To some, the interior might seem drab.

To Daugherty, it’s Camelot.

As he sits on his throne, an overturned plastic bucket, he talks the game out with those around him, trying to break down every nuance of the game. He needs to stay involved. His role is too important not to.

But Daugherty is not alone. He is often joined by redshirt freshman Brian Suerdick. As the team’s third-string catcher, Suerdick helps catch if there is double-barreled action in the pen. If there’s just one guy warming up, he helps relay information to Brown, who doubles as the team’s bullpen overseer on game day.

First ordered to get going, pitchers begin stretching and soft tossing. They then build their way up from 20 pitches away from being ready to go in the game, to 10 to five to hot, working their way up to full velocity on their throws. Suerdick relays the pitchers’ status to Brown, who uses hand signals to relay that information to pitching coach Gary Henderson in the dugout.

When a pitcher becomes hot — signaled by Brown removing his cap — he is ready to go into the game.

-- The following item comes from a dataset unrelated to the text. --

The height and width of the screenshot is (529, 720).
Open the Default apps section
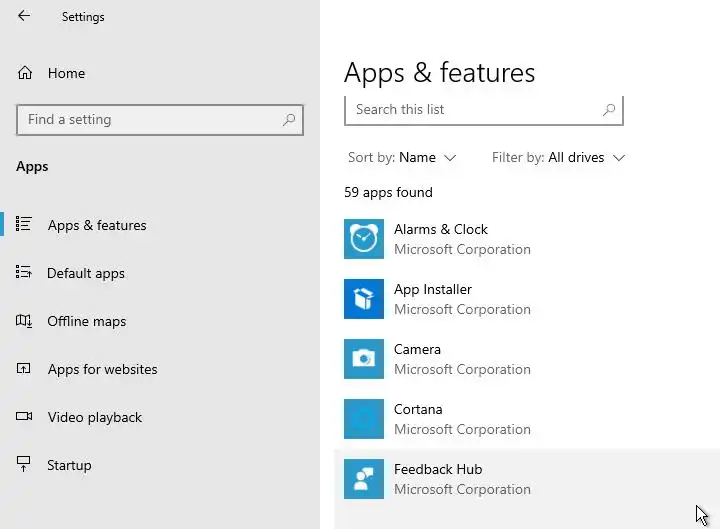[x=86, y=273]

The process places a lot of pressure on the shoulders of a freshman.

Daugherty recalled UK’s 7-6 win over Louisville on April 8. As sophomore starter Clint Tilford was struggling through the third inning, a guy — Daugherty didn’t remember who — was sent down to the pen to get hot.

But Tilford settled in, found his rhythm and stayed out there. The reliever kept tossing the rest of the game.

Daugherty managed to keep him hot from the third inning through the ninth without wearing him out.

“You just don’t know (when a guy is going to get in the game),” Daugherty said. “It could be one pitch. If the guy gets a hit, then the pitcher is in. If he gets out, then the pitcher sits down for four more innings.”

The job is delicate. But it’s one Daugherty has become used to.

Saturday’s game against Florida was an especially busy day. Five relievers saw action in the Cats’ 13-7 loss to the Gators. But no matter how many arms get sent into the game, there is always down time for the bullpen catcher.

The fifth inning comes, and all is quiet. Daugherty and Suerdick play a lighthearted game of catch to try and stave off the night chills.

“I hate these tight sleeves,” Suerdick says as he tugs at his right elbow. “My arm sleeve always gets wrinkled up underneath them.”

“I know — that’s why I try to wear loose sleeves over mine,” Daugherty says. “I really don’t like loose sleeves, but with the sleeve on underneath I have to.”

Tilford gives up two hits and a run. Out jogs senior reliever Tommy Warner from the dugout. Out follows Brown.

Daugherty grabs his hockey-styled mask and pulls it over his face. Back to work. But so goes life in UK’s bullpen.